BEGIN
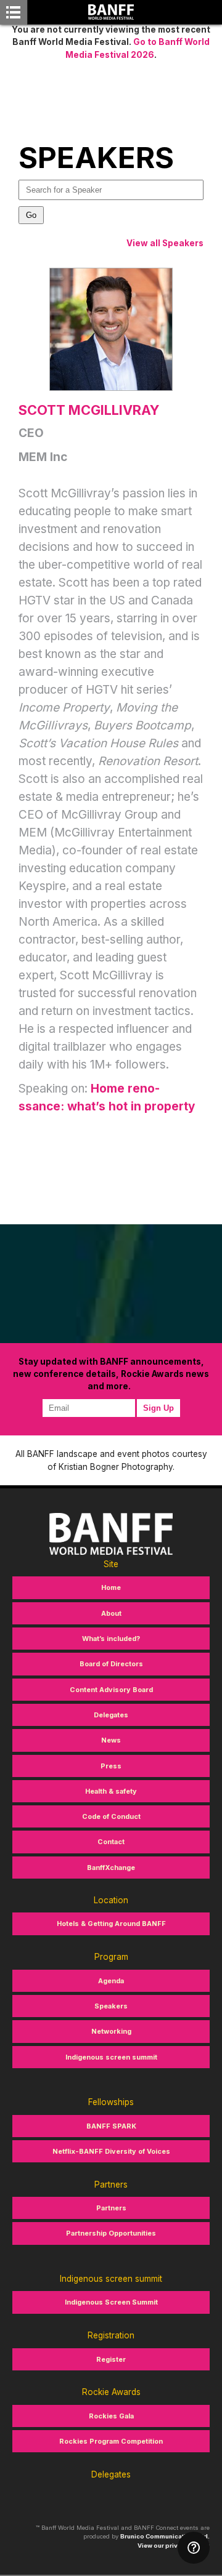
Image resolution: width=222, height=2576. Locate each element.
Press (111, 1766)
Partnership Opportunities (111, 2233)
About (111, 1613)
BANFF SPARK (111, 2126)
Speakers (111, 2006)
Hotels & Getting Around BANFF (111, 1923)
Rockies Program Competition (111, 2441)
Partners (111, 2208)
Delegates (111, 1715)
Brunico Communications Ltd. (165, 2536)
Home (111, 1587)
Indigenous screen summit (111, 2057)
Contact (111, 1841)
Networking (111, 2031)
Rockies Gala (111, 2416)
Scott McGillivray (89, 410)
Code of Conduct (111, 1816)
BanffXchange (111, 1867)
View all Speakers (165, 243)
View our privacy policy (174, 2545)
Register (111, 2359)
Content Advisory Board (111, 1689)
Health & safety (111, 1791)
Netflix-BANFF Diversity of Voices (111, 2151)
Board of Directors (111, 1663)
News (111, 1740)
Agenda (111, 1980)
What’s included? (111, 1638)
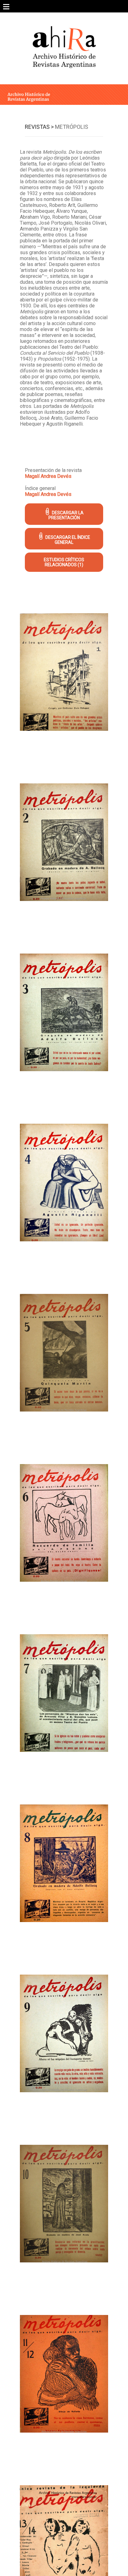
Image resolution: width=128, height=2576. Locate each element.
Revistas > (39, 127)
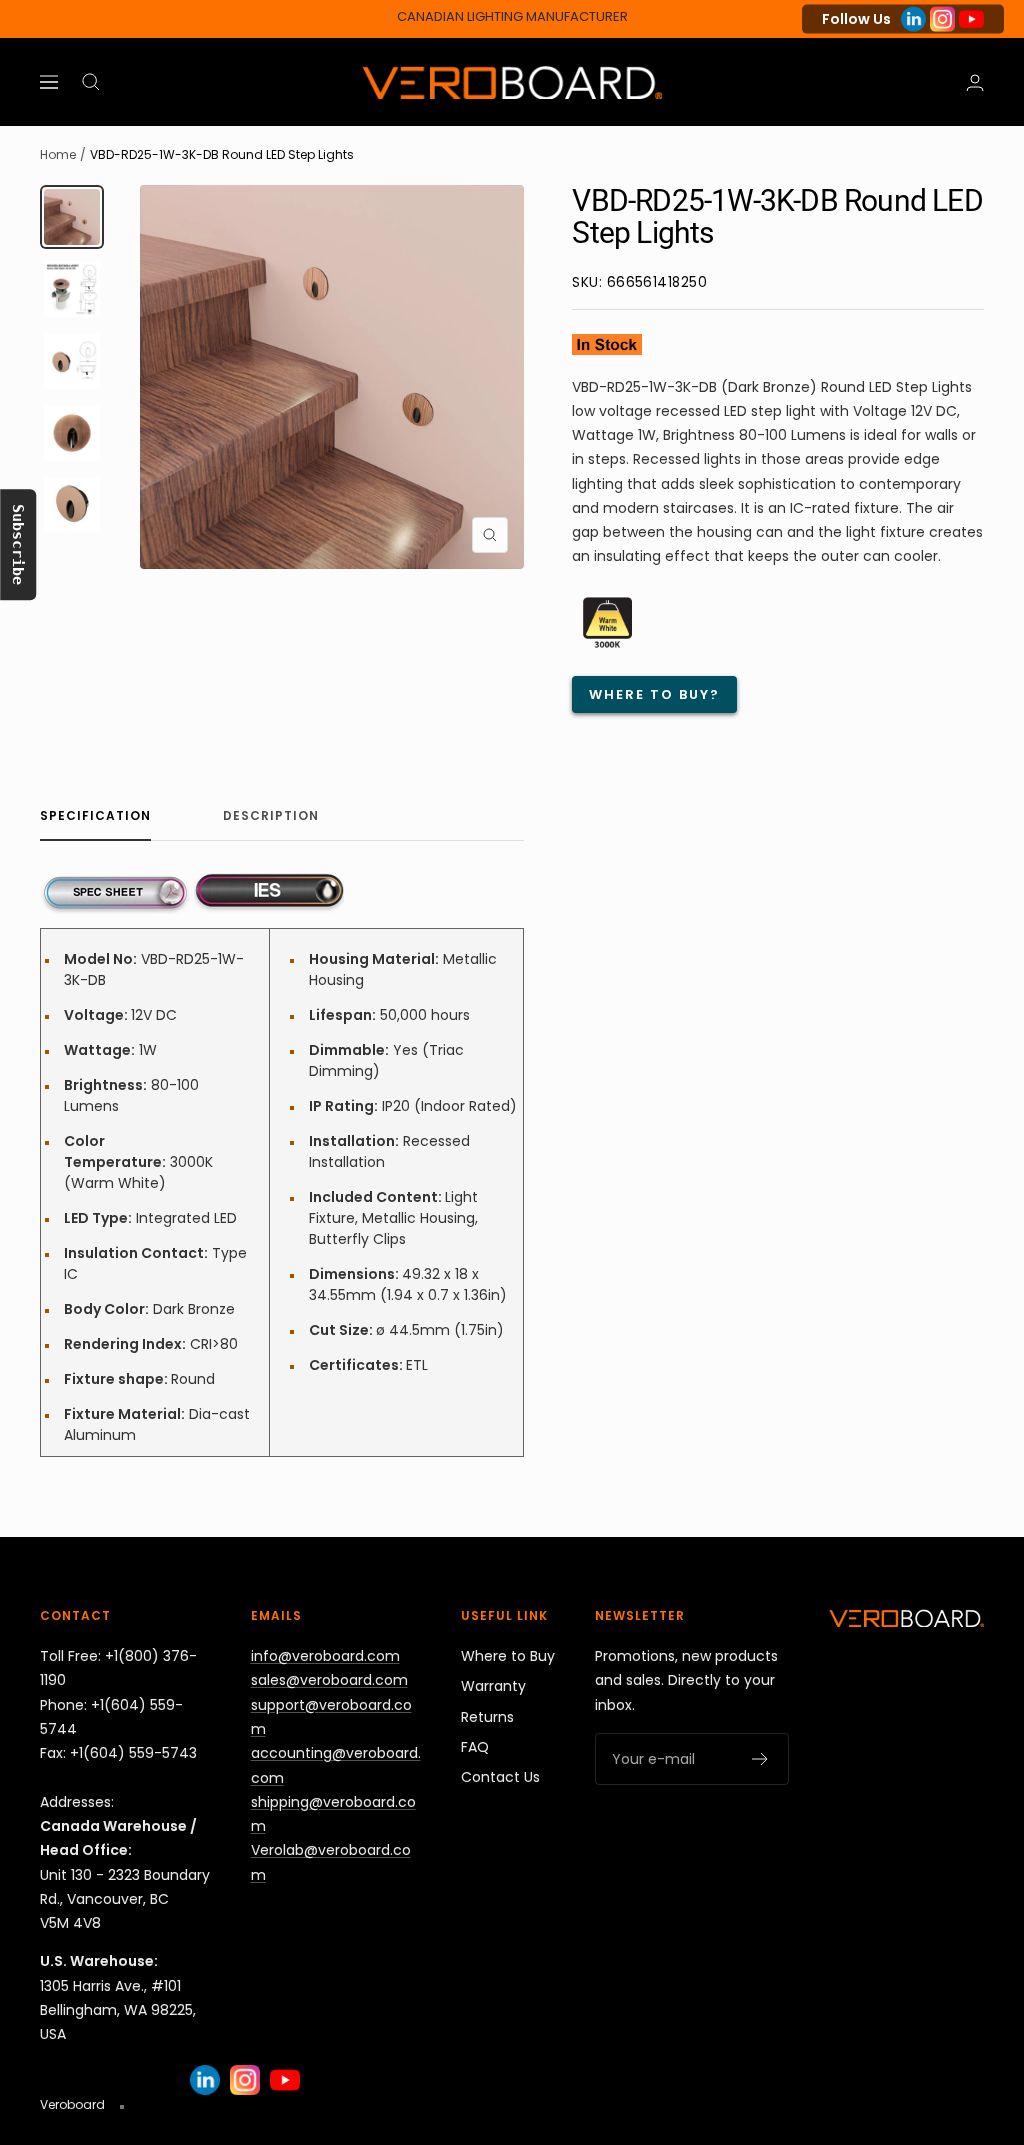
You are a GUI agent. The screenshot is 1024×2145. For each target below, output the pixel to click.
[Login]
END
▶ Task instructions
In the records above, locate the lines holding the word "Board". Copy each of them.

▶ Written answer
Content Advisory Board (111, 1689)
Board of Directors (111, 1663)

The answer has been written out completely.